Data Repository Service

Version : 0.1.0

1.2. Contact information

Contact : GA4GH Cloud Work Stream
Contact Email : ga4gh-cloud@ga4gh.org

1.3. License information

License : Apache 2.0
License URL : https://raw.githubusercontent.com/ga4gh/data-repository-service-schemas/master/LICENSE
Terms of service : https://www.ga4gh.org/terms-and-conditions/

1.4. URI scheme

BasePath : /ga4gh/drs/v1
Schemes : HTTPS

The Data Repository Service (DRS) API provides a generic interface to data repositories so data consumers, including workflow systems, can access data in a single, standard way regardless of where it’s stored and how it’s managed. This document describes the DRS API and provides details on the specific endpoints, request formats, and responses. It is intended for developers of DRS-compatible services and of clients that will call these DRS services.

The primary functionality of DRS is to map a logical ID to a means for physically retrieving the data represented by the ID. The sections below describe the characteristics of those IDs, the types of data supported, and how the mapping works.

3. DRS API Principles

3.1. DRS IDs

Each implementation of DRS can choose its own id scheme, as long as it follows these guidelines:

DRS IDs are URL-safe text strings made up of alphanumeric characters and any of [.-_/]
One DRS ID MUST always return the same object data (or, in the case of a collection, the same set of objects). This constraint aids with reproducibility.
DRS v1 does NOT support semantics around multiple versions of an object. (For example, there’s no notion of “get latest version” or “list all versions”.) Individual implementation MAY choose an ID scheme that includes version hints.
DRS implementations MAY have more than one ID that maps to the same object.

3.2. DRS Datatypes

DRS v1 supports two types of content:

an Object is like a file — it’s a single blob of bytes
a Bundle is like a folder — it’s a collection of other DRS content (either objects or bundles)

3.3. Read-only

DRS v1 is a read-only API. We expect that each implementation will define its own mechanisms and interfaces (graphical and/or programmatic) for adding and updating data.

3.4. URI convention

For convenience, including when passing content references to a WES server, we intend to define a recommended URI syntax. The syntax will probably use URI strings beginning with drs:// — details are being discussed in DRS#252.

3.5. Standards

The DRS API specification is written in OpenAPI and embodies a RESTful service philosophy. It uses JSON in requests and responses and standard HTTPS for information transport.
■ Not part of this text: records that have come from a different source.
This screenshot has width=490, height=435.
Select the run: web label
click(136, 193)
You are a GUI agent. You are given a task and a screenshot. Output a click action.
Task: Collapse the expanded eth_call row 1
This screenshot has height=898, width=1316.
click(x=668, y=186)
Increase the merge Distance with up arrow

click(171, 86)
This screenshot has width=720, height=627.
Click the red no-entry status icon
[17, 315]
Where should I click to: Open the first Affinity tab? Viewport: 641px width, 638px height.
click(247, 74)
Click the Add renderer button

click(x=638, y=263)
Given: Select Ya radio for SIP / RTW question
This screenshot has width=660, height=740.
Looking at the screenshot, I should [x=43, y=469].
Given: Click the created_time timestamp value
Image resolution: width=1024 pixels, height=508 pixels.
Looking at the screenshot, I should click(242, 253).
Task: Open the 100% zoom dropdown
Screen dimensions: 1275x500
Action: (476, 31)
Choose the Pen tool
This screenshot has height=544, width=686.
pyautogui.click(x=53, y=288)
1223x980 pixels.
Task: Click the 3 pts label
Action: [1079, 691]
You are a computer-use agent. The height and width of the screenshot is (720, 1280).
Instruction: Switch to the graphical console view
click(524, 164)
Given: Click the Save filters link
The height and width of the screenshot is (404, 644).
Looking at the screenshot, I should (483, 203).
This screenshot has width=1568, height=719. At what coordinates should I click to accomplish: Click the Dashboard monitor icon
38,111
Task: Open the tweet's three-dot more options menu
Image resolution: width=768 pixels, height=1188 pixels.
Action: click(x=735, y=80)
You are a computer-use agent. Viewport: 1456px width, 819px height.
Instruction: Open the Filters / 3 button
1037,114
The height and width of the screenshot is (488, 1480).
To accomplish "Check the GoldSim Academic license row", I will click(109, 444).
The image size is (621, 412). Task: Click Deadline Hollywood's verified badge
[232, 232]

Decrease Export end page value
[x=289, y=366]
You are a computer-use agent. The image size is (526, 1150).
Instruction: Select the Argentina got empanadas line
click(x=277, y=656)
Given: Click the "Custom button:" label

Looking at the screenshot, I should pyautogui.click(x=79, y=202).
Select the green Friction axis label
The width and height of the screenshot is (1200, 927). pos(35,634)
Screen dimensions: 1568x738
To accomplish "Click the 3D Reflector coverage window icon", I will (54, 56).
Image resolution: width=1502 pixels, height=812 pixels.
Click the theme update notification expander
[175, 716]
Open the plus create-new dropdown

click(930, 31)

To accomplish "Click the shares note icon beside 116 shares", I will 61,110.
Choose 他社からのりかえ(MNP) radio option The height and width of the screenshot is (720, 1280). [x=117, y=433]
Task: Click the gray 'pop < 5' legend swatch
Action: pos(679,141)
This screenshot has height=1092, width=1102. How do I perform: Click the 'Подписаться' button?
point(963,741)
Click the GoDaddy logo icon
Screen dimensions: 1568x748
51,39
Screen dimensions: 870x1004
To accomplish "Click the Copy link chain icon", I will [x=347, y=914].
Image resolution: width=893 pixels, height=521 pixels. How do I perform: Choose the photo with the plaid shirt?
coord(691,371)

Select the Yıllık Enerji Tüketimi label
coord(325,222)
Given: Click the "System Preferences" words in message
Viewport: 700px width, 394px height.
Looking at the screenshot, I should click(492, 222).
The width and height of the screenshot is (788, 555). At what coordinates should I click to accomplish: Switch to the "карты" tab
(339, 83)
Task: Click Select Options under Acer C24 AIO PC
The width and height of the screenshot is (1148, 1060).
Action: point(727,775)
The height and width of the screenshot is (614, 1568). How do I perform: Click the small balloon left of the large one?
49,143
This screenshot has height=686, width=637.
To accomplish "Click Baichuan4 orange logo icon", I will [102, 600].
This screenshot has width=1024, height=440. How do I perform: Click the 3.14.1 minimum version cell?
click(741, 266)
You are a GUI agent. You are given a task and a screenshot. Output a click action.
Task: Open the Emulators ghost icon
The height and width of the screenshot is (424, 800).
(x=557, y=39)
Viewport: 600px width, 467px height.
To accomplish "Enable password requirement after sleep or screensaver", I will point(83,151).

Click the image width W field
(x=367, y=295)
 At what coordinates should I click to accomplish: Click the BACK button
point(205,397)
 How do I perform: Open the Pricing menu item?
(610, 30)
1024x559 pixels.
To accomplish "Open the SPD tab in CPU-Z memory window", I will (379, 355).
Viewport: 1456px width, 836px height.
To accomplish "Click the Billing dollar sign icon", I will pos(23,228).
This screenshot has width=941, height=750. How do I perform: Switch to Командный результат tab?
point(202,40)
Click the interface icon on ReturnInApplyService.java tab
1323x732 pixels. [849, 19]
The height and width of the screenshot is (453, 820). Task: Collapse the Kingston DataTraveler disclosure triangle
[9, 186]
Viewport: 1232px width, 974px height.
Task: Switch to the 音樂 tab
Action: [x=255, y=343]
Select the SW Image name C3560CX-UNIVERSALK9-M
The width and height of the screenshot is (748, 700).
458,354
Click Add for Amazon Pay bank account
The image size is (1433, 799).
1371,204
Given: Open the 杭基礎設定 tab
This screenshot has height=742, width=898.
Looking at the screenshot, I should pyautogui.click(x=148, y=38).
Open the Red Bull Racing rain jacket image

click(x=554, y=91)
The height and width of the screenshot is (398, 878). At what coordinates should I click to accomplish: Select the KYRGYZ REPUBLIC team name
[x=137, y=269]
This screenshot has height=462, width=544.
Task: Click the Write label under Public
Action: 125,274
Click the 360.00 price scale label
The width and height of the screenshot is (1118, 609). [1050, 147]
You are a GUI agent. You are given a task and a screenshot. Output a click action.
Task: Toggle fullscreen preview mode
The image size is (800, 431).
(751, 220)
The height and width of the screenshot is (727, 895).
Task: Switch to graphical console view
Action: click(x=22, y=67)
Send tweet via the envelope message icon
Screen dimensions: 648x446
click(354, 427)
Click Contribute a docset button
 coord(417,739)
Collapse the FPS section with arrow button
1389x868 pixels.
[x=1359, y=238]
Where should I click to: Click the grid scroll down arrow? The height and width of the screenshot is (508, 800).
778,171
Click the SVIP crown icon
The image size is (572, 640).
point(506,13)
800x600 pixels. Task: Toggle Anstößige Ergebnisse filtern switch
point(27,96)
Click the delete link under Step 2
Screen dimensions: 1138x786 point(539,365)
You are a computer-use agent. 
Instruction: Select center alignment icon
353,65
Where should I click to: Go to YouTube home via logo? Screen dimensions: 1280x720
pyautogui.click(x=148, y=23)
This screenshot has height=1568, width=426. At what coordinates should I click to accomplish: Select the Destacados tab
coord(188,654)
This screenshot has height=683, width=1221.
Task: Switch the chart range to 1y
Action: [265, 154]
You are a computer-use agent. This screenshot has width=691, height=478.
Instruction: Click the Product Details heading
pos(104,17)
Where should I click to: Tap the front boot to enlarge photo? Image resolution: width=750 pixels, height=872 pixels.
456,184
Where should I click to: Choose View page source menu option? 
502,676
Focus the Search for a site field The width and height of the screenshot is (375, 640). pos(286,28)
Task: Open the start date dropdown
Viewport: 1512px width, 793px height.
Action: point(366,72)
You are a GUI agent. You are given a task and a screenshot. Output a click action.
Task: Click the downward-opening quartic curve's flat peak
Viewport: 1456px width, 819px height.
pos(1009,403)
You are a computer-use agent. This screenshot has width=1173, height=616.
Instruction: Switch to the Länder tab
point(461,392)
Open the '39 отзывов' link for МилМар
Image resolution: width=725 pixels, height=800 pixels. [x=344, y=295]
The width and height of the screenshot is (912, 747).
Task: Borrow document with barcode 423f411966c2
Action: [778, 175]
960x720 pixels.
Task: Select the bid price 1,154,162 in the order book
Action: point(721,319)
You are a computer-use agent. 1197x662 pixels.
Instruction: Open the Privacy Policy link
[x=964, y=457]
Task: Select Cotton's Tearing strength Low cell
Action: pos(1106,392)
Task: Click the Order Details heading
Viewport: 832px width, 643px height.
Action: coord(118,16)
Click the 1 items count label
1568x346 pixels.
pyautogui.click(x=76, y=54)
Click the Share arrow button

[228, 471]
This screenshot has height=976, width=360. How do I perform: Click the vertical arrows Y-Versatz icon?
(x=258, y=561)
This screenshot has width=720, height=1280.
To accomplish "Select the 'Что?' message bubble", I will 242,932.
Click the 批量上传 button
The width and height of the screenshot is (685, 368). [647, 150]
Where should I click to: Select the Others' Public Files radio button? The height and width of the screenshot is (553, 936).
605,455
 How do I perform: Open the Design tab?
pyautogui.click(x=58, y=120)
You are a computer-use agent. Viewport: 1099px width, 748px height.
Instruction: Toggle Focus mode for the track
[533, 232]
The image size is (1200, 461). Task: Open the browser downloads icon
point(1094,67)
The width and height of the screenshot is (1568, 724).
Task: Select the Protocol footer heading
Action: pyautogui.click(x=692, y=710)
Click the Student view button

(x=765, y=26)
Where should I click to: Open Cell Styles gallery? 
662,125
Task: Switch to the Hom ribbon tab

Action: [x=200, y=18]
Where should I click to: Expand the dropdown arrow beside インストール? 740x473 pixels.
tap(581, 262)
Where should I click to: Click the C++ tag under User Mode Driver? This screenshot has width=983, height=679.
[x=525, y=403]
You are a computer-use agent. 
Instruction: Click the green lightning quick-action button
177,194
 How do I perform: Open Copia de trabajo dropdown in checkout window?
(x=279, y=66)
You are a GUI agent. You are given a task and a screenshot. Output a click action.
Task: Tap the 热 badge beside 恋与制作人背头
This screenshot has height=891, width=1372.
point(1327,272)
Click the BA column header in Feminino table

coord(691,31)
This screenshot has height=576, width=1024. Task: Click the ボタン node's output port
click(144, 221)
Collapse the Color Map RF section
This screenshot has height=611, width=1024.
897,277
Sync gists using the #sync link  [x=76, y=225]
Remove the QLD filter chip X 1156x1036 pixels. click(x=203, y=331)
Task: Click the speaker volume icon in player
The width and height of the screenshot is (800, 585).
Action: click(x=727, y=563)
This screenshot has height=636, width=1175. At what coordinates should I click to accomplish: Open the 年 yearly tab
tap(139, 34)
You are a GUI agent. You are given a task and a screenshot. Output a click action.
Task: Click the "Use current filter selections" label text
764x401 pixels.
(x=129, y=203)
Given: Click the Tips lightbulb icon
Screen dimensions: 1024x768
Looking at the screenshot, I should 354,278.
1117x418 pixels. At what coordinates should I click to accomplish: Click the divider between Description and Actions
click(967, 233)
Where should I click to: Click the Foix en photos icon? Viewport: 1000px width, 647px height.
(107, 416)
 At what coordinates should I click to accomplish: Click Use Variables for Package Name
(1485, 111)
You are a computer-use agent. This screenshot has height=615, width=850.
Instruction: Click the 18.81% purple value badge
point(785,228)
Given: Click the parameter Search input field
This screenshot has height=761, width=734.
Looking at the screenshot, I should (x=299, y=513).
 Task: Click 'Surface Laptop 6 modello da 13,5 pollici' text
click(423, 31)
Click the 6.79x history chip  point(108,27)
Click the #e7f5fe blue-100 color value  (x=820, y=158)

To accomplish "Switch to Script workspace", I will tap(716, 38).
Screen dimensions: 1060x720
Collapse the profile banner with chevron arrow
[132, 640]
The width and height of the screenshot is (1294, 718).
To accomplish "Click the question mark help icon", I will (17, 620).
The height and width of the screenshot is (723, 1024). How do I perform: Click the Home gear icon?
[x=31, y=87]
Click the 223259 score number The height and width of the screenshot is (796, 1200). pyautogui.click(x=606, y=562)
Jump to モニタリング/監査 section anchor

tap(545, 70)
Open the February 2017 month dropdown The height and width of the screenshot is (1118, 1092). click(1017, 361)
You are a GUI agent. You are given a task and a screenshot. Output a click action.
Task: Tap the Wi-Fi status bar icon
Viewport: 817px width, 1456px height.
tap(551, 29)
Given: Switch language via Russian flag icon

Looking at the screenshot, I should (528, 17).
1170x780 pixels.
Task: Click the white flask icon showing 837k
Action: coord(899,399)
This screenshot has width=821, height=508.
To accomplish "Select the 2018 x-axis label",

4. Authorization & Authentication

4.1. Making DRS Requests

The DRS implementation is responsible for defining and enforcing an authorization policy that determines which users are allowed to make which requests. We recommend that DRS implementations use an OAuth2 bearer token, although they can choose other mechanisms if appropriate. The service-info endpoint should provide sufficient information for a user to figure out how to authenticate with a DRS implementation.

4.2. Fetching DRS Objects

The DRS API allows implementers to support a variety of different content access policies, depending on what AccessMethod s they return:

public content:
- server provides an access_url with a url and no headers
- caller fetches the object bytes without providing any auth info
private content that requires the caller to have out-of-band auth knowledge (e.g. service account credentials):
- server provides an access_url with a url and no headers
- caller fetches the object bytes, passing the auth info they obtained out-of-band
private content that requires the caller to pass an Authorization token:
- server provides an access_url with a url and headers
- caller fetches the object bytes, passing auth info via the specified header(s)
private content that uses an expensive-to-generate auth mechanism (e.g. a signed URL):
- server provides an access_id
- caller passes the access_id to the /access endpoint
- server provides an access_url with the generated mechanism (e.g. a signed URL in the url field)
- caller fetches the object bytes from the url (passing auth info from the specified headers, if any)

5. Paths

5.1. Get info about a Data Bundle.

GET /bundles/{bundle_id}

5.1.1. Description

Returns bundle metadata, and a list of ids that can be used to fetch bundle contents.

5.1.2. Parameters

Type	Name	Schema
Path	bundle_id required	string

Type

Name

Schema

Path

bundle_id
required

string

5.1.3. Responses

HTTP Code	Description	Schema
200	The Data Bundle was found successfully.	Bundle
400	The request is malformed.	Error
401	The request is unauthorized.	Error
403	The requester is not authorized to perform this action.	Error
404	The requested Data Bundle wasn’t found.	Error
500	An unexpected error occurred.	Error

HTTP Code

Description

Schema

200

The Data Bundle was found successfully.

Bundle

400

The request is malformed.

Error

401

The request is unauthorized.

Error

403

The requester is not authorized to perform this action.

Error

404

The requested Data Bundle wasn’t found.

Error

500

An unexpected error occurred.

Error

5.1.4. Tags

DataRepositoryService

5.2. Get info about a Data Object.

GET /objects/{object_id}

5.2.1. Description

Returns object metadata, and a list of access methods that can be used to fetch object bytes.

5.2.2. Parameters

Type	Name	Schema
Path	object_id required	string

Type

Name

Schema

Path

object_id
required

string

5.2.3. Responses

HTTP Code	Description	Schema
200	The Data Object was found successfully.	Object
400	The request is malformed.	Error
401	The request is unauthorized.	Error
403	The requester is not authorized to perform this action.	Error
404	The requested Data Object wasn’t found	Error
500	An unexpected error occurred.	Error

HTTP Code

Description

Schema

200

The Data Object was found successfully.

Object

400

The request is malformed.

Error

401

The request is unauthorized.

Error

403

The requester is not authorized to perform this action.

Error

404

The requested Data Object wasn’t found

Error

500

An unexpected error occurred.

Error

5.2.4. Tags

DataRepositoryService

5.3. Get a URL for fetching bytes.

GET /objects/{object_id}/access/{access_id}

5.3.1. Description

Returns a URL that can be used to fetch the object bytes.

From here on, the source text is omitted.